Out of 168 countries surveyed by Jody Heymann, who teaches at both the Harvard School of Public Health and McGill University, the U.S. is one of only five without mandatory paid maternity leave—along with Lesotho, Liberia, Papua New Guinea, and Swaziland.

The Opt-Out Myth, by E. J. Graff

From an economics standpoint, I’m not sure what impact this has–the increased labor flexibility may compensate for the economic hardship of unpaid maternity leave–but it is a pretty striking stat.

5 thoughts on “Stat of the Day: Paid Maternity Leave

  1. Long may it ever be so.

    I’d be interested to know what percentage of companies offer paid maternity leave without having to be battered with the state cane.

  2. In an efficient market, the fact that companies do not offer paid maternity leave would mean that companies have rationally decided that the additional benefits of added loyalty, retention, etc., would outweigh the costs of the program.

    Of course, the market isn’t necessarily efficient.

  3. How many Silicon Valley startups would pay an employee who was unavailable for months but adding to the burn rate?

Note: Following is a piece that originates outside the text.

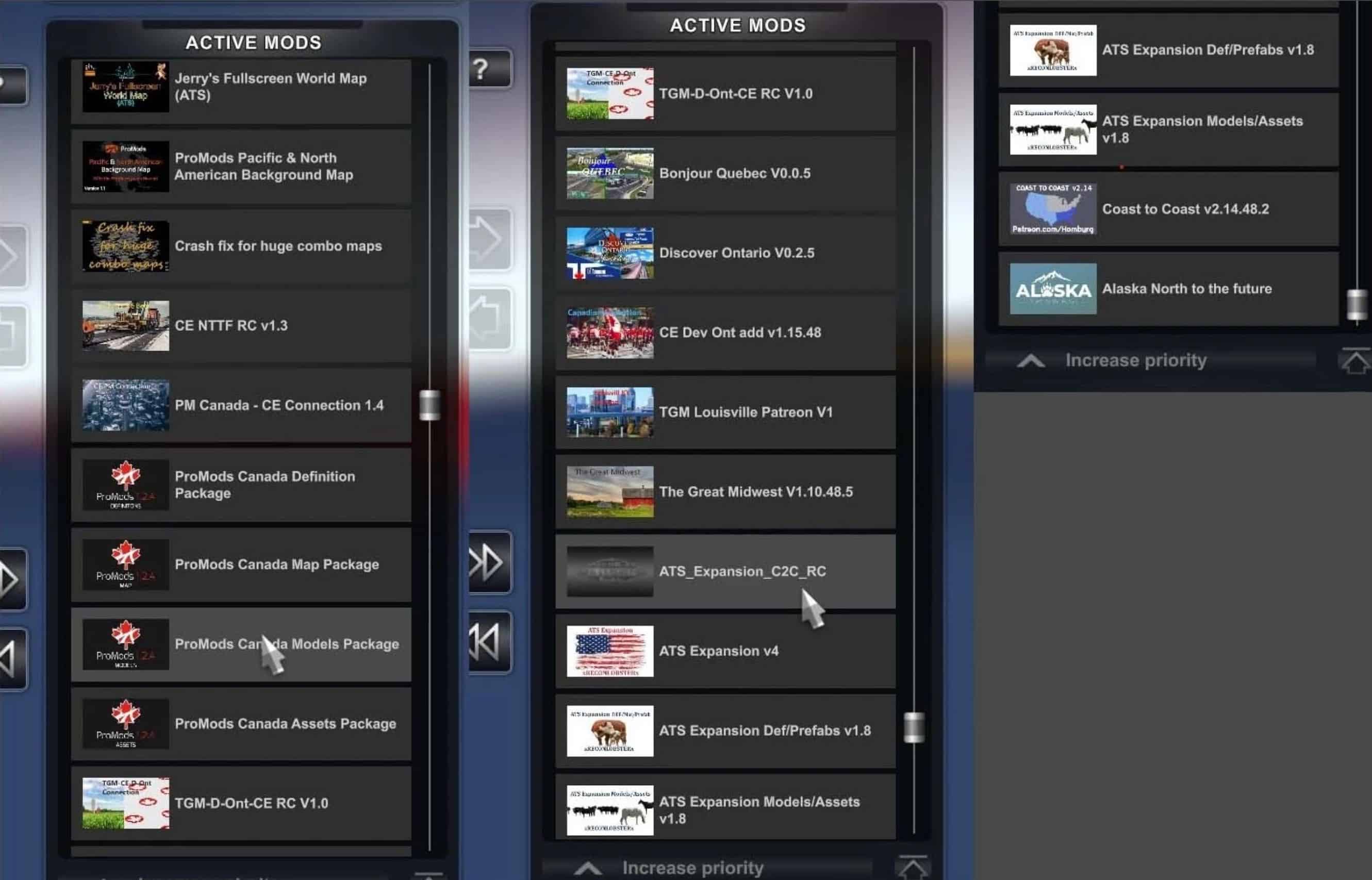Click move-to-top icon in middle panel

Very few, I’d imagine; a few SV companies are famous for their generous benefits, but very few of them were this way when they actually started up.

  4. I think it all depends on the employee. The problem with paid maternity leave as a retention tactic is that once the employee has given birth to her last child, it no longer has an impact.

    On the other hand, if you’re Google, and can affort the perk, it’s a great way to signal to all your employees that you care about them.